Monday, Jan. 02, 1961

Atonal Antarctic

On a bare stage beneath a jagged ice floe, a chorus of penguins sang a solemn farewell to the explorer, who had just lurched off into the Antarctic night. The audience was not sure what it was watching, but the composer had no doubts. Said Winfried Zillig: "It's pure opera."

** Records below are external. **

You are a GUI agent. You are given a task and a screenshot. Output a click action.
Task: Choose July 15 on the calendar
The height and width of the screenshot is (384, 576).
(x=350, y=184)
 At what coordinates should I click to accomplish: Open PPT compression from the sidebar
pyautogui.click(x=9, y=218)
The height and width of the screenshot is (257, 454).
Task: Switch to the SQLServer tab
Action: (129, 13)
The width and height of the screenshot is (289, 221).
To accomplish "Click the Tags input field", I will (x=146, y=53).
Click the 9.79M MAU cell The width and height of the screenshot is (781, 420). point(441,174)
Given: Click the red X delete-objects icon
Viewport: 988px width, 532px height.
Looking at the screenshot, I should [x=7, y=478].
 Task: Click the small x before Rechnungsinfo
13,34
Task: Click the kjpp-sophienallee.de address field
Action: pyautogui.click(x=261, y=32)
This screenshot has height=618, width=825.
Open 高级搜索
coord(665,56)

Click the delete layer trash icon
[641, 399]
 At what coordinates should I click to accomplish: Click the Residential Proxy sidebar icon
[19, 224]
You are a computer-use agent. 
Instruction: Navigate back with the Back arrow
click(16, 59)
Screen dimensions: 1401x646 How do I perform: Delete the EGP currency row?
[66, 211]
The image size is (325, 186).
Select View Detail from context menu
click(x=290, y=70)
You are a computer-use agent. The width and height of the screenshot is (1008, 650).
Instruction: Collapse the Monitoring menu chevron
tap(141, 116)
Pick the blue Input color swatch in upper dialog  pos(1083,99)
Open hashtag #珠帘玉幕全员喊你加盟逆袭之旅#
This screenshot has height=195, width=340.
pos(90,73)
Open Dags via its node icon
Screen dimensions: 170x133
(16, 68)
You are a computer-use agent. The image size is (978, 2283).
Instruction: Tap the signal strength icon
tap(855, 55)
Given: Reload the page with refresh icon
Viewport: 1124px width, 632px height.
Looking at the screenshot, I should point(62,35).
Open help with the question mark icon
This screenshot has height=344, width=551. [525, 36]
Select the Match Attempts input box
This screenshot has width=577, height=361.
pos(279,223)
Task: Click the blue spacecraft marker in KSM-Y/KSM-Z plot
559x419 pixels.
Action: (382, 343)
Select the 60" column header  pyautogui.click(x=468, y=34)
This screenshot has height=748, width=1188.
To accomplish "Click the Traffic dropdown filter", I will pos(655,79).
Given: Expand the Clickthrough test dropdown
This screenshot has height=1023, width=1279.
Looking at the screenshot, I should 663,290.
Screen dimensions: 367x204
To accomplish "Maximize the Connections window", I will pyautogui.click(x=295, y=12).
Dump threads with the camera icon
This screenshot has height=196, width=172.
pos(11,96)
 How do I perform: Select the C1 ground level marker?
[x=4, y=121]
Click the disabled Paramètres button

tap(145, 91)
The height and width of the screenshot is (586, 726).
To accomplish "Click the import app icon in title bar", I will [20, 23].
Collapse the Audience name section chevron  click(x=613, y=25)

German Atonalist Zillig wrote his opera The Sacrifice in 1937, but the work had only three performances until its present revival at West Germany's Kassel Opera House. Based on a play by the late expressionist writer Reinhard Goering,* Sacrifice tells the story of Robert Scott's last, tragic expedition to the South Pole in 1912. Its legendary hero is Lawrence Gates, who suffered frostbite and, realizing that he was jeopardizing the chances of the other members of the expedition, marched off into a blizzard in a suicidal sacrifice. In Zillig's treatment, the penguins enter the story as a kind of Greek chorus, representing hostile nature, and commenting with pitilessly unemotional detachment on the explorers' plight. Zillig's dissonant score proved to be as stark as the setting, with rare lyric interludes when Oates (Baritone Martin Schmidt) realizes what he must do.

The opera got a mixed reception but obviously held its audience. It also breathed new life into the career of Composer Zillig, 55, a pupil of Schoenberg's who was once regarded as one of Germany's major talents. Other West German stages have already signed to produce Sacrifice, and next season it may be presented in London, penguins and all.

* No kin to Hermann.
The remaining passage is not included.